Dans l'extrait fourni, quelle charge le Baron de Breteuil reçoit-il à son retour d'Allemagne ?

◆ **EXTRAIT FOURNI**:
######
On dit que, lorsque M. de Talleyrand se recherche et qu’il veut faire l’agréable en écrivant, il y a quelque chose de cette facture-là dans son style. On s’en est moqué comme de juste ; il a voulu s’en corriger, mais il aura beau faire, il n’écrira jamais correctement ni agréablement ; il est de l’école de. Crébillon.
Je ne vous parlerai pas encore aussi longuement de M. le Comte d’Artois, avec qui j’avais moins de relations qu’avec ses frères, parce qu’il était le plus jeune, et parce que mon fils avait la survivance du grand office de son beau-père dans la maison de Monsieur. Cet enfant royal était rempli de vivacité, d’esprit, de bonté naïve et de grâce naturelle. On en rapportait continuellement des gentillesses ou des preuves de sensibilité parfaite ; je vous assure qu’il était devenu pour toute la France un objet d’adoration, et c’est assurément la personne de la famille royale que les d’Orléans ont eu le plus de peine à dépopulariser, comme disait Mirabeau. La Duchesse de Beauvilliers, qui grognait toujours, ne trouvait pourtant qu’un reproche à lui faire (en trois parties) : c’est à savoir qu’il avait toujours un pied sur l’étrier, qu’il avait toujours la cravache à la main, qu’il avait parfois la main trop légère. Dans quelques années d’ici je vous parlerai de son duel avec un prince du sang, et vous verrez si le Duc d’Orléans, frère de la Duchesse de Bourbon, s’est conduit misérablement dans cette occasion-là.
Notre cousin le Prince Louis, depuis Cardinal de Rohan, fut envoyé comme Ambassadeur extraordinaire à Vienne ; mon parent le Baron de Breteuil, Ambassadeur ordinaire à Vienne, eut le dégoût de s’y voir éclipsé par le Prince Louis. Il arriva d’Allemagne avec la rage dans le cœur ; il fut créé ministre de la Maison du Roi, ce qui l’encouragea dans son esprit de vindicte ; au lieu de l’apaiser et quand je vous rendrai compte de cet horrible procès du collier, qui m’a donné tant de soucis et d’affliction. Vous y trouverez l’effet de cette belle rancune de M. le Baron contre le Cardinal de Rohan. Vous verrez tout ce que la considération de la Reine et la réputation du clergé français en ont souffert ! Je n’y saurais penser encore aujourd’hui sans irritation. J’ai eu bien de la peine à m’en réconcilier avec M. de Breteuil. — Ne me parlez jamais de la férocité de votre conduite envers ce Prince-Évêque, lui dis-je après sept années de brouillerie. Je vous l’ai pardonnée, j’en conviens ; mais je désire que Dieu vous la pardonne un peu mieux que je ne le saurais faire !
######
◆ **ENTRÉES FOURNIES**:

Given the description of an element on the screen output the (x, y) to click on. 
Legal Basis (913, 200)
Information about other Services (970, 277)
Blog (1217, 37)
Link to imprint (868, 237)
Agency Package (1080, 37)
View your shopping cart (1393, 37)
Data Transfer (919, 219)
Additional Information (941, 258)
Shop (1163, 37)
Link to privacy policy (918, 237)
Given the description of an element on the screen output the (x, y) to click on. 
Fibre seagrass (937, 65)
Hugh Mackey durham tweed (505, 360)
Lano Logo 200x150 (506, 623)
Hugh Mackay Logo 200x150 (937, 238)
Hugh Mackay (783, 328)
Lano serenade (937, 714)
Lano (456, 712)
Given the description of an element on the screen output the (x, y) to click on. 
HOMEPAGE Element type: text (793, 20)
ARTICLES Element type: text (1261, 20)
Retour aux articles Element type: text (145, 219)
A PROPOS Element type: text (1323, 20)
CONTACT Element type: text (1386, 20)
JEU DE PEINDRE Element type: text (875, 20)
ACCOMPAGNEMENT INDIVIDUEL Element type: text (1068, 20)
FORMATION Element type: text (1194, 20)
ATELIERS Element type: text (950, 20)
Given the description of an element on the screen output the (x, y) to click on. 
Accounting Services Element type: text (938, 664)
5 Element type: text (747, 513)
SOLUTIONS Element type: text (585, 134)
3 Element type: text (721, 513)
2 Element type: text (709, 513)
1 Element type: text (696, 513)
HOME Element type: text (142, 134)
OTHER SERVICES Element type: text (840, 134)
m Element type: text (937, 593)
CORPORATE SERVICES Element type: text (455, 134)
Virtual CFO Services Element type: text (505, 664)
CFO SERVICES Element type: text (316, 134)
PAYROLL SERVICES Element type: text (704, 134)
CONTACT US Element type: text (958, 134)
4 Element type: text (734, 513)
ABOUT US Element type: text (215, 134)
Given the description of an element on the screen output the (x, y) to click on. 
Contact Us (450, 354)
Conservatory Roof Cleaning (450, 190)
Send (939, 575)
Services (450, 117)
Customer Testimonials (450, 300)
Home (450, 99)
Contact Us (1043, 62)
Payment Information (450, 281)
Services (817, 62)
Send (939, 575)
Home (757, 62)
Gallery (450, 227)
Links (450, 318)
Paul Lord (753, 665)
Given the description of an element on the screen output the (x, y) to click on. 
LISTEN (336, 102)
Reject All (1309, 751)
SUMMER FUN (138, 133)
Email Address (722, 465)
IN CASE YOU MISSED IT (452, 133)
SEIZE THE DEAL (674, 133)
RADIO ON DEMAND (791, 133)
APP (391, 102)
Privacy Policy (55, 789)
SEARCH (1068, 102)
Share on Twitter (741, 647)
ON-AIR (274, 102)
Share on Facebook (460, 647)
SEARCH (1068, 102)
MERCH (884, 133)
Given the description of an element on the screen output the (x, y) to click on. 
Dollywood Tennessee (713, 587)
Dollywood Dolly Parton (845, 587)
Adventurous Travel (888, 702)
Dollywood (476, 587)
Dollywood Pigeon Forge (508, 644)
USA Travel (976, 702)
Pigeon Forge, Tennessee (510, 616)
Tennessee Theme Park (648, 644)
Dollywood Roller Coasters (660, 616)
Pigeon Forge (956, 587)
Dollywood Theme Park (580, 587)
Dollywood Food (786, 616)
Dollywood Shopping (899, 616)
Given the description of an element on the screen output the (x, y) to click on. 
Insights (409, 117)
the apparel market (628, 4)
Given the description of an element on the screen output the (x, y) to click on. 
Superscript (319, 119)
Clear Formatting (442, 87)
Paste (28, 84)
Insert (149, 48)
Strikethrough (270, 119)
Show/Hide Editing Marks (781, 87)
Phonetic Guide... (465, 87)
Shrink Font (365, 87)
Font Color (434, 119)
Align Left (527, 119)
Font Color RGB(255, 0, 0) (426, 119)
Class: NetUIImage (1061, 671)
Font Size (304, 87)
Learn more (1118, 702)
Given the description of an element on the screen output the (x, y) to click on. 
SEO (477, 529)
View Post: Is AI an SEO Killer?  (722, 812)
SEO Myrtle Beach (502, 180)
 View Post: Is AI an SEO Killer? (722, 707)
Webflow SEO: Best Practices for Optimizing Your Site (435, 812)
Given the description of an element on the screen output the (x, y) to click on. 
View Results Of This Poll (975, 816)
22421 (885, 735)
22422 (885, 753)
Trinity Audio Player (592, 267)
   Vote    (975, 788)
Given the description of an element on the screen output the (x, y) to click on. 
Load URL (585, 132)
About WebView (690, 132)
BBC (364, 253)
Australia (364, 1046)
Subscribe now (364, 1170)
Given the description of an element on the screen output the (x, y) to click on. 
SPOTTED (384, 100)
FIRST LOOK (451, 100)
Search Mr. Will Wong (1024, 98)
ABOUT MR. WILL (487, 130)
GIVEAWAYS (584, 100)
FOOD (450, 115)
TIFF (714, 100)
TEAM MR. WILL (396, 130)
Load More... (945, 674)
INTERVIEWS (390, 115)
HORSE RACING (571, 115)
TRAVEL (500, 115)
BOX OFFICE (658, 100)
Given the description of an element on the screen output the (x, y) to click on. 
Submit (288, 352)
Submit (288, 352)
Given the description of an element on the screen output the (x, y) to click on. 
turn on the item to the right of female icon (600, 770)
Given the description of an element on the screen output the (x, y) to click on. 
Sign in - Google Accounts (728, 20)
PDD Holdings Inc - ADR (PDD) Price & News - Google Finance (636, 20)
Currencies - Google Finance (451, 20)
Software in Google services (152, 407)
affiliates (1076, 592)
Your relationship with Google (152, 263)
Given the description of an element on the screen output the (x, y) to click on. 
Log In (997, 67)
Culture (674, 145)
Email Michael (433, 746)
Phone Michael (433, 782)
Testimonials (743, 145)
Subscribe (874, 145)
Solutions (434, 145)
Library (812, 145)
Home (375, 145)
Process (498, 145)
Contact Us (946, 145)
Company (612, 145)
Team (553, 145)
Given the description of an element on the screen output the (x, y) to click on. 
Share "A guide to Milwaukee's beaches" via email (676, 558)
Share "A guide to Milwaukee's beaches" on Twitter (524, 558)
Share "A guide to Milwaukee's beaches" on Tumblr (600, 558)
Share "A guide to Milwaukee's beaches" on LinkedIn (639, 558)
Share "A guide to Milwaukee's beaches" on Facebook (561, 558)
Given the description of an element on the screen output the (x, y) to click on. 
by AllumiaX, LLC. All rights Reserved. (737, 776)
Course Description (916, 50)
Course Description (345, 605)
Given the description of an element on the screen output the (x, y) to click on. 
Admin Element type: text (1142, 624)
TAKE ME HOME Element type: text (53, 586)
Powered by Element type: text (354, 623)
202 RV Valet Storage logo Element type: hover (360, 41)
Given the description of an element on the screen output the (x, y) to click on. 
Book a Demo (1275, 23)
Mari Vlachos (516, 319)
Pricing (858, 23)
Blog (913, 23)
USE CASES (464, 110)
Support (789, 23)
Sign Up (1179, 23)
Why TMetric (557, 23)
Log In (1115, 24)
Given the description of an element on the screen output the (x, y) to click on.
######
◆ **RÉSULTAT**: Il est nommé ministre de la Maison du Roi.